Field Trip Introduces Participants to Life After Genocide in Guatemala
Dr. Catherine Nolin has spent more than 20 years doing migration research in Guatemala. In mid-January, she co-organized a field trip in the Maya-Achí region of Baja Verapaz that focused on Indigenous initiatives that are helping Achí culture and society recuperate.
Educating participants to life after genocide in the Maya-Achí region of Baja Verapaz in Guatemala was the focus of a field trip in mid-January organized by Dr. Catherine Nolin and Grahame Russell from the University of Northern British Columbia’s Geography Program.
“The specific focus was on local Indigenous initiatives that aim to recuperate Achí culture and society (after surviving genocide in the 1980s) through popular education and sustainable/traditional agriculture,” explained Dr. Nolin.
The three-day field trip involved 13 geography professors and graduate students who attended the 50th Anniversary meeting of the Conference of Latin America Geography (CLAG) -- the premier scholarly organization for geographers engaged in research in Latin America.
The field trip was so successful that they are running another eight-day trip in mid-May for CLAG members titled: No End in Sight: Root Causes of Migration from Honduras and Guatemala.

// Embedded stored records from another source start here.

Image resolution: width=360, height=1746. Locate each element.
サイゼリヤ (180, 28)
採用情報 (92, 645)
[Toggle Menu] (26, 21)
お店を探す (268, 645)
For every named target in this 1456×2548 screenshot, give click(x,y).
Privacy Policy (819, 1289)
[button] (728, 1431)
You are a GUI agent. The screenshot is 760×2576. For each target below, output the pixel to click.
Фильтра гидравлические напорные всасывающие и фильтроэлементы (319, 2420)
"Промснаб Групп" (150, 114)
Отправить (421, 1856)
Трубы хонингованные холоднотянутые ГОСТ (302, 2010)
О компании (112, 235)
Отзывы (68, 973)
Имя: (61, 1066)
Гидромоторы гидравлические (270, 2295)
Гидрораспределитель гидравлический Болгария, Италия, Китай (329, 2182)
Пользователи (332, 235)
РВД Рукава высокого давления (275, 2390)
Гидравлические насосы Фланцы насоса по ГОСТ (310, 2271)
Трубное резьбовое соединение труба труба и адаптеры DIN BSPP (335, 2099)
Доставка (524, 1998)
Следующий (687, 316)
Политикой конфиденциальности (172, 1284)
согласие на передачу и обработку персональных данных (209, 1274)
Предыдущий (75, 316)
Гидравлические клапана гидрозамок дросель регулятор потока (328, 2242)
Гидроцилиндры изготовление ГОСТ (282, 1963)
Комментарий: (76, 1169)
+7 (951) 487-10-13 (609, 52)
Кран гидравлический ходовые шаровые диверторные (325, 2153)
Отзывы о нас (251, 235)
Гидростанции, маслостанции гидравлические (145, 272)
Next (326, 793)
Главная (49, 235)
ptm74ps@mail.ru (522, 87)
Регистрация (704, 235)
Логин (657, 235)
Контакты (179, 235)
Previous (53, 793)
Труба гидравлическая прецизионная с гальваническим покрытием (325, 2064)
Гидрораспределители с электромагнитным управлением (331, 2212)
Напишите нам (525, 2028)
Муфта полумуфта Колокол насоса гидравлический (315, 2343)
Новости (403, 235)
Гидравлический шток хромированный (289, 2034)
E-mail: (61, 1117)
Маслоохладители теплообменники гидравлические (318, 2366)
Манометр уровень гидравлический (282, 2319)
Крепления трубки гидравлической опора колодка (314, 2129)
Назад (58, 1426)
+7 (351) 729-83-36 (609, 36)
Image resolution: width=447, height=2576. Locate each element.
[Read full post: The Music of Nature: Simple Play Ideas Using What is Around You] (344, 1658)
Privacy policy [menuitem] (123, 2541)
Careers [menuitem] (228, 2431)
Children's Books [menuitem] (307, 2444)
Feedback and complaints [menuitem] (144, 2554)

Dr. Nolin is the vice-chair of CLAG. She organized a panel to reflect on her 20-plus years of migration research in Guatemala and delivered the conference’s keynote lecture titled: Documenting Violence in Guatemala: Insurgent Geographical Research for Change.
She and Russell of Rights Action (and UNBC Geography adjunct faculty member) organized the post-conference field trip, along with Nathan Einbinder, UNBC MA NRES-Geography 2010.